EXTRACT =>
▬▬▬▬▬▬
The recognition and adaptation to the affective state of a user have increased the potential of affective computing. Affective state of an individual conveys the emotional intent and is considered as a primary mean of communication. In everyday life, emotions play an essential role in understanding human behavior and non-verbal communication. Emotions are physiological responses evoked in reaction to external stimuli and could be used for evaluating the type of stimulus. Affective computing has augmented the development of models and systems that can process human activity, and in turn simulate it with smart recognition and interpretation [
5]. Emotions have been characterized into six basic types including anger, surprise, fear, happiness, and sadness [
6] whereas Russell’s Circumplex model categorizes emotions in a two-dimensional space based on the valence and arousal scores [
7]. A person’s emotional state may change depending on their subjective experience [
8]. An emotional state can be evaluated by varying environmental conditions and this evaluation can benefit from self reports as well as the data collected by various sensing devices [
9,
10]. Integrating these (sources of information) can help us in better understanding an individual’s behavior or emotional state.
Whenever a person engages with certain emotional stimuli, their feelings are communicated through physiological cues like brain activity, heart rate, facial expressions, body gestures, or change in vocals. These cues are used in associating the emotional state of an individual with an external stimulus. Emotion recognition using speech [
11,
12,
13], facial expressions [
14,
15,
16] and their fusion [
17,
18] has been explored. These conventional methods for emotion recognition have limitations such as privacy and camera positioning [
19]. Emotion recognition from physiological cues like brain activity, skin conductance, and heart rate has shown promising results and is relatively new in this line of research. Human emotions are generated from the limbic system, which directs our attention and effects brain patterns [
20,
21]. Recently, the interest in brain activity evaluation using electroencephalography (EEG) has increased due to the availability of low-cost wearable headsets and their easy usage. Emotional markers are present in EEG signals, which cannot be easily deceived by a user’s voluntary actions [
22,
23]. Emotion recognition using EEG focuses on identifying the emotional state of the mind. The changes in skin conductance are also observed during differential emotional states [
24,
25]. A variation in heart rate has been reported as a discriminating cue for human emotion recognition [
26,
27].
The quality of experience (QoE) of mulsemedia content has been subjectively analyzed where different genders and age groups have shown a varying level of perception [
28]. Similarly, synchronization errors in audio-visual content and external devices have been analyzed and discussed to enhance the experience level of viewers [
29]. Mulsemedia has been explored in a 360-degree video environment, where a higher quality of perception and enjoyment was achieved [
30]. The QoE of mulsemedia has been objectively analyzed using heart rate and electrodermal activity (EDA) [
31]. A correlation was found between these objective metrics with the arousal and subjective ratings of QoE [
32]. Eye gaze data and heart rate have been analyzed for evaluating the enjoyment and perception of viewers while experiencing mulsemedia content [
33,
34]. Cross-modal correspondences were also identified when mapped with multi-sensory effects. Eye gaze and heart rate have a significant influence on QoE of viewers while experiencing cross-modal sensory effects. Human emotions were recognized in response to tactile enhanced multimedia (TEM) using brain signals [
35]. EEG data were acquired and four emotions (i.e., sad, relaxed, angry, and happy) were classified using time domain features. A significant change in human emotions was observed by engaging an additional tactile sense. An increase in emotion recognition accuracy was achieved by extracting frequency domain features [
36].
▬▬▬▬▬▬
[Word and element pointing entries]
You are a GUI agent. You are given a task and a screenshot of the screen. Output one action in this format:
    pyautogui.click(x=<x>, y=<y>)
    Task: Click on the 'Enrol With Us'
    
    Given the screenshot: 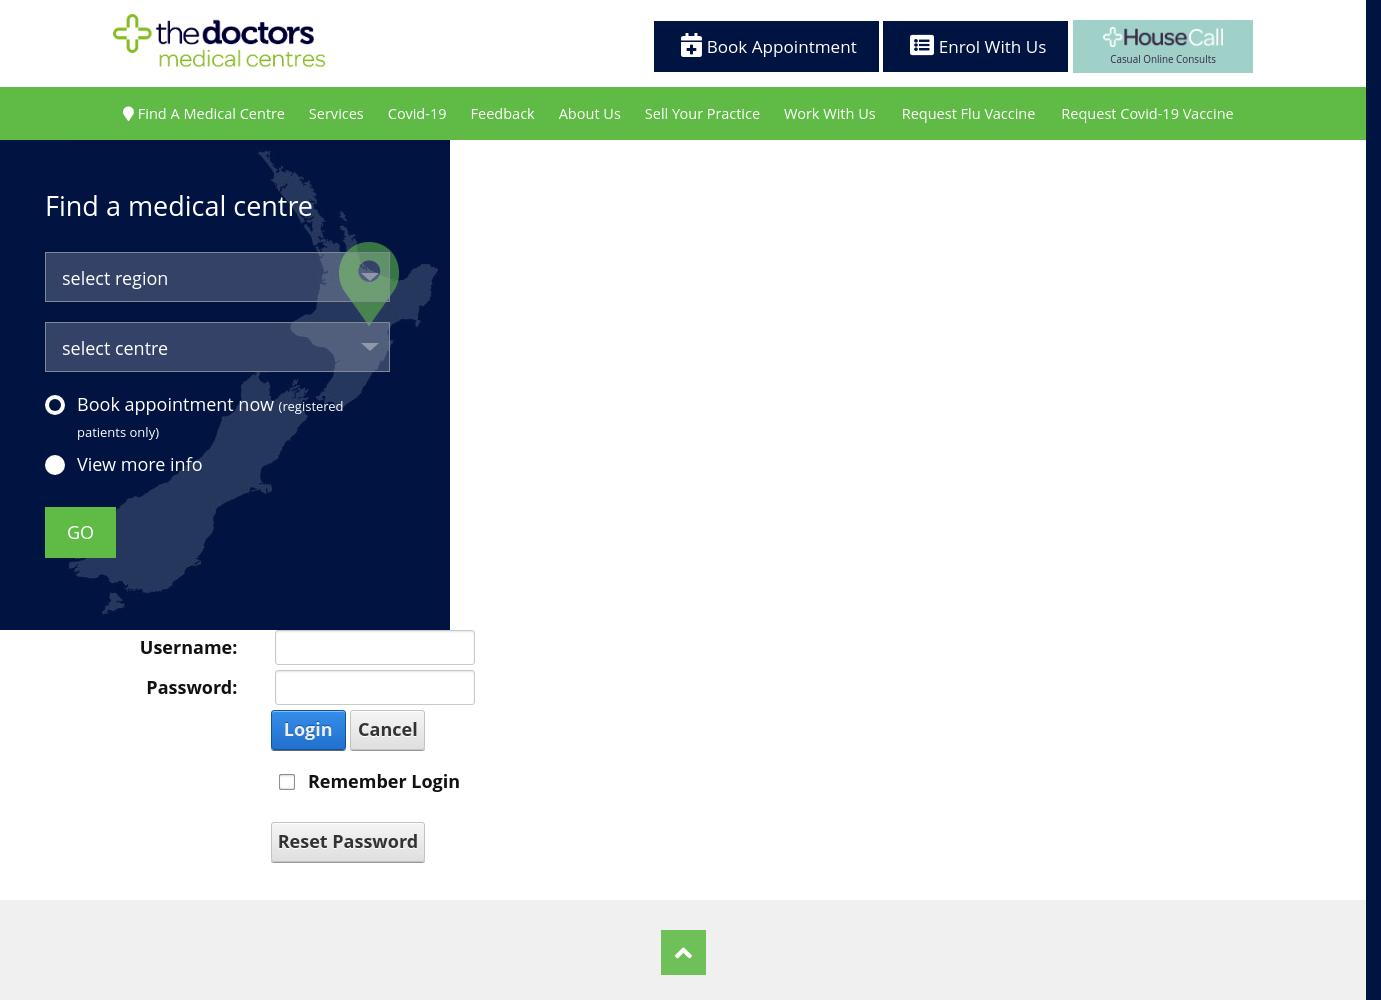 What is the action you would take?
    pyautogui.click(x=989, y=45)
▬▬▬▬▬▬
WHAT TO DO =>
[a] Summarize the passage on emotion recognition in two sentences.
[b] Carry the passage on emotion recognition forward from its last sentence.
The records were taken from a separate source.

RESPONSES TO THE TASKS =>
[a] Emotions are physiological responses to outside stimuli, and recognizing them has moved beyond speech and facial expressions, which raise privacy and camera-positioning issues, to physiological cues such as EEG brain activity, skin conductance, and heart rate. Viewers' quality of experience with mulsemedia has been studied through subjective ratings, heart rate, electrodermal activity, and eye gaze, while emotions evoked by tactile enhanced multimedia were classified from EEG signals, with accuracy rising once frequency domain features were extracted.

[b]
Hence, the human response to mulsemedia content can be evaluated using various physiological signals. While TEM clips (for stimuli) and EEG data were used for recognizing emotions [
35,
36], there is no multimodal physiological signals based emotion recognition framework that has used TEM as stimulus. Towards this, we generate four TEM clips and curate a multimodal dataset based on EEG, galvanic skin response (GSR), and photoplethysmography (PPG) signals in response to TEM clips. Emotion annotation is achieved using self-assessment manikin (SAM) questionnaire. Four human emotions (sad, relaxed, happy, and angry) are recognized using each modality (individually) and fusion of these modalities. Our results show that the fusion strategy achieves better performance for emotion recognition. Our major contributions in this work are two-fold i.e.,
We present a method, utilizing multi-modal physiological signals including EEG, GSR, and PPG (acquired using wearable sensors), for emotion recognition in response to TEM.
Our results show that utilizing a multimodal fusion strategy for emotion recognition in response to TEM outperforms using data individually from EEG, GSR, and PPG.
The rest of the paper is structured as follows.
Section 2 presents the review of latest emotion recognition methods using physiological signals.
Section 3 deals with the proposed methodology used for emotion recognition using physiological signals. Emotion recognition results using multiple modalities are presented in
Section 4, which is followed by conclusions in
Section 5.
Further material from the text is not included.